Spokane's film festival changed its acronym this year from SNIFF to SpIFF, reflecting a conversion from Northwest films to International films. As a result, this year's festival will lead with a gala screening at AMC 20 Theaters of the Argentinean film Kamchatka, which was an Academy Award nominee in 2003 for Best Foreign Language Film. The film is set in Argentina in the mid-1970s and relates the tensions of a liberal family on the run from the new fascist regime. It's told from the perspective of a precocious 10-year-old boy who watches television, obsesses over Harry Houdini, and plays Risk with his family. It's the sort of film that rarely receives widespread distribution, blossoming instead in festival lineups, where committees tend to look for larger themes in small specific stories.
The Magical Life of Long Tack Sam is an enchantingly told documentary by Anne Marie Fleming.

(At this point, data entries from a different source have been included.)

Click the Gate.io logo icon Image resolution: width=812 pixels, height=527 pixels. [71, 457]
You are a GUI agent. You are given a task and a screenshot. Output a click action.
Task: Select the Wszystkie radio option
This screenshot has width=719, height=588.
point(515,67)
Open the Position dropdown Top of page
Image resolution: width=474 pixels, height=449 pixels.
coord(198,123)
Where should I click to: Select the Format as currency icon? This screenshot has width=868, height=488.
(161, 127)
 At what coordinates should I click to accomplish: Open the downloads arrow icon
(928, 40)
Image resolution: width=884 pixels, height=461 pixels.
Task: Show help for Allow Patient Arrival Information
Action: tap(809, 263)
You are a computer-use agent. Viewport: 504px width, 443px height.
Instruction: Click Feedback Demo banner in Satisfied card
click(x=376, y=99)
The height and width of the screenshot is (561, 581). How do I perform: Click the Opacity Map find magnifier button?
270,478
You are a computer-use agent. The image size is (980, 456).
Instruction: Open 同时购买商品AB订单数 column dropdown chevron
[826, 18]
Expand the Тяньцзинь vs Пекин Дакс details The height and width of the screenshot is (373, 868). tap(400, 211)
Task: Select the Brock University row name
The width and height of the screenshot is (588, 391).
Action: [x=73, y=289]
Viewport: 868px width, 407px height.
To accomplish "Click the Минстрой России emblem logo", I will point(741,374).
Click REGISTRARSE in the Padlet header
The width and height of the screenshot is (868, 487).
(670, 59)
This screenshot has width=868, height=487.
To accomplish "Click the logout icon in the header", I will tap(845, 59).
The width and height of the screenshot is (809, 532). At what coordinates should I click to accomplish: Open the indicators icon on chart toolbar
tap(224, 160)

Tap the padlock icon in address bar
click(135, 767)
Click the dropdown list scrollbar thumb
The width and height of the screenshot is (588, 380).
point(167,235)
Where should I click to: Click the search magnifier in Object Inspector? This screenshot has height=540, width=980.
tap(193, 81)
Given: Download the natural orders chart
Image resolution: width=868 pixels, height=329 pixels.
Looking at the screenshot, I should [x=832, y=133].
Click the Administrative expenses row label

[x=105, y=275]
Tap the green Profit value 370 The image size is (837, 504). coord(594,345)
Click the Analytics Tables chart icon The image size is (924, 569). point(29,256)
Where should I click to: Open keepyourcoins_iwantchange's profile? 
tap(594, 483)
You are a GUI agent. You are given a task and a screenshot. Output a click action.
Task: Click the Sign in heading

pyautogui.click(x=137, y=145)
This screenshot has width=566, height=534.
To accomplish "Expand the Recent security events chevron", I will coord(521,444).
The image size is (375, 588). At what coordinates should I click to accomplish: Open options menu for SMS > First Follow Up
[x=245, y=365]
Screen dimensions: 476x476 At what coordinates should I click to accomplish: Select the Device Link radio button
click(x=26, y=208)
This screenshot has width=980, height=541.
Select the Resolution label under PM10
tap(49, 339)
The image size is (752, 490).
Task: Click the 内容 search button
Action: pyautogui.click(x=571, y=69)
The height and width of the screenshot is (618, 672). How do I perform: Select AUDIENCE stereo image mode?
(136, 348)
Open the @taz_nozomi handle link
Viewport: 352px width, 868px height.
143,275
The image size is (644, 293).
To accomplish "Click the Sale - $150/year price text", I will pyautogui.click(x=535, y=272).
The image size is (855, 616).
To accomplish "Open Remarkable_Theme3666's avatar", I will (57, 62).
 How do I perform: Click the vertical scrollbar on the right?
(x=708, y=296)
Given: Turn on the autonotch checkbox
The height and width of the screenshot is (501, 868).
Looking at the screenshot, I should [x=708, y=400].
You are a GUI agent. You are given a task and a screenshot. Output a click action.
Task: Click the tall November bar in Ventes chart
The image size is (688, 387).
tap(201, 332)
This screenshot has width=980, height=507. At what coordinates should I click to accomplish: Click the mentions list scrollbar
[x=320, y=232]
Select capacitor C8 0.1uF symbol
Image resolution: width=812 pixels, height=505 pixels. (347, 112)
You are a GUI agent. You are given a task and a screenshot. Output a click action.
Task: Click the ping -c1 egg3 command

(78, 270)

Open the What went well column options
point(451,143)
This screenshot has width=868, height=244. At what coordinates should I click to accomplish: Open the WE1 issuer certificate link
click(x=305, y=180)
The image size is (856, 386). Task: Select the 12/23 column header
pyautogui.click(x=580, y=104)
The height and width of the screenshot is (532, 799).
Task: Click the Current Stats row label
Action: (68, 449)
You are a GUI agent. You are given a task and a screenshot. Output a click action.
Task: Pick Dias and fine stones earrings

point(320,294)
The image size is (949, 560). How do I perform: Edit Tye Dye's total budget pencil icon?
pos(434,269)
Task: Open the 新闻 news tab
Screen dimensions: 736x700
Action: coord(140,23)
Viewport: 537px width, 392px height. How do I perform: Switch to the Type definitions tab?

She embarks on a personal quest to learn more about her grandfather, who was a Chinese magician and acrobat in Europe and then America early in the 20th century. Despite having a phenomenally successful vaudeville career and working with the likes of Orson Welles and the Marx Brothers, Fleming's immediate family knows few of the details of Long Tack Sam's life. On the road from Canada to China, Fleming discovers that, like many immigrant families, many of the stories have been lost or confused over time. The results of these mixed-up narratives are presented in Old World picture box-style animation, with the details changing as new facts emerge.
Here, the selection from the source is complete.